Lady Rosalyn earned smiles off a man’s ambitions, though to be fair, she dispensed smiles as well—with interest of a sort Colin didn’t quite grasp but knew he would never pay.

“Lady Rosalyn is a friend,” Miss Anwen said. “She made her come out two years after I did, and is in every way an estimable individual. You would make a very attractive couple.”

That remark should be sent not into the bushes, but rather, tossed straight into the depths of the Serpentine.

“Don’t do that,” Colin said, passing the reins over and climbing down again. “Don’t treat me as if I’m some orphan bachelor because I’m wealthy and new to polite society. I like Lady Rosalyn well enough, but if it came down to a night of waltzing with her, or cards with my brothers…”

“Yes?”

He fiddled with the check reins, leaving them a few holes looser than was strictly fashionable.

“I’d leave the ball early. I’m not looking to get married, Miss Anwen. Not yet. Someday, of course. But not…Hamish has been a duke for a matter of weeks, and I can assure you, until the title befell him, I wasn’t considered half of an attractive couple. I was a presuming Scot, in trade, with airs above my station. Now I’m a lord. It unnerves a fellow.”

It also predisposed a fellow to babbling. Colin climbed back into the phaeton, mindful that his tone of voice had caught the attention of his horses.

“Now you know what the ladies put up with year after year,” Miss Anwen said. “We’re seen as nothing more than half of an attractive couple, good breeding stock, decent settlements. Nobody refers to us as gorgeous settlements, even if a lady is an heiress. The highest praise she’ll garner is ‘decent settlements.’ Be patient with the ladies, Lord Colin, for they are very patient with the gentlemen.”
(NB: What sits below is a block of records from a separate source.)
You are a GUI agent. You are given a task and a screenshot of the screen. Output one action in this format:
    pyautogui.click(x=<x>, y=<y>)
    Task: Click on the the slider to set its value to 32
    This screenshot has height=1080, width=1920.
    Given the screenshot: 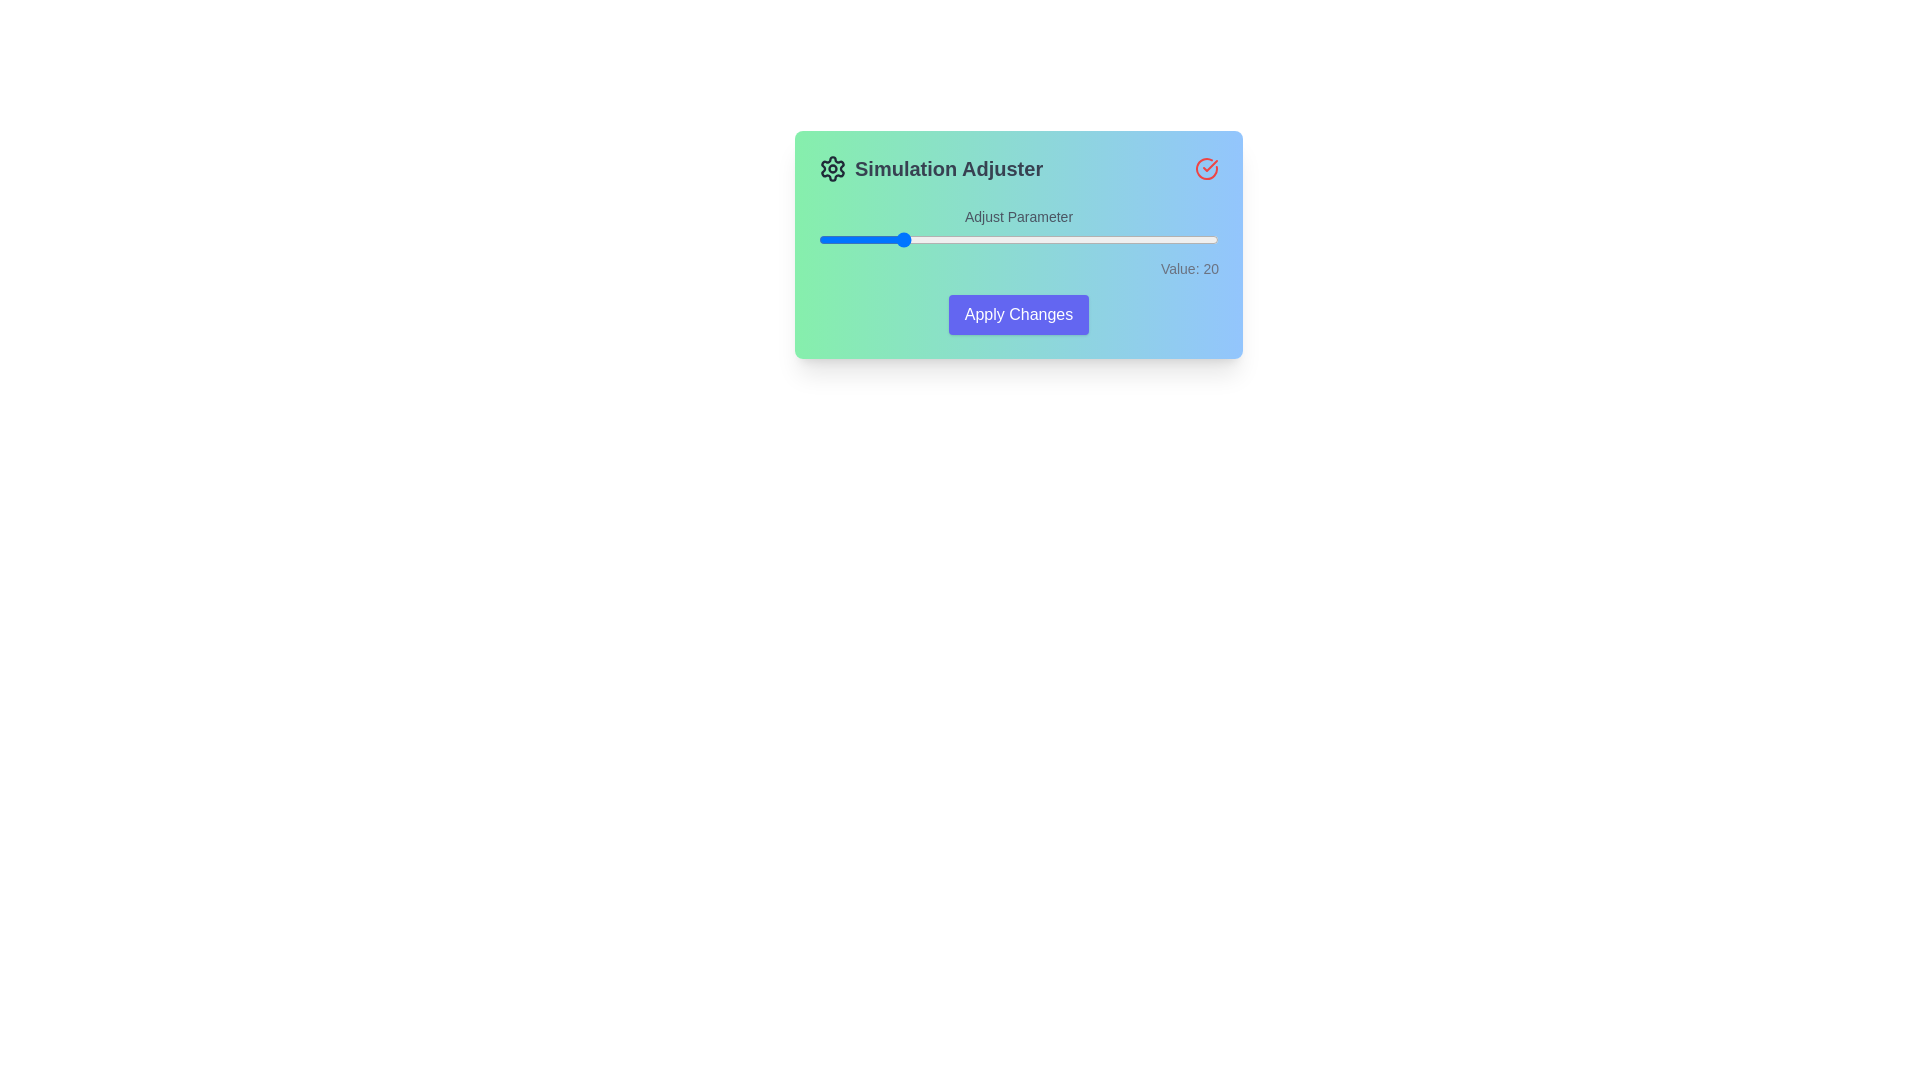 What is the action you would take?
    pyautogui.click(x=945, y=238)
Colin gave the horses leave to walk on, when he wanted instead to offer some teasing, charming remark.

And yet, he could not make light of Miss Anwen’s observation.

He’d watched his sisters over the past few months. Edana and Rhona had looked forward to enjoying the London social season for the first time, thinking to be more spectators than participants. Hamish had stumbled into a ducal title, Edana and Rhona were ladies by association, and enthusiasm had turned from glee, to wonder, to bewilderment, to disappointment.

Was anybody enjoying springtime in London?

“You were explaining to me about interest,” Miss Anwen said, “and about how that could make the orphanage solvent. Please do go on.”

“Right. Interest,” Colin said. “If you’re borrowing money, interest is a cost. If you’re lending money, that interest is a benefit, and that brings us to the topic of endowments.”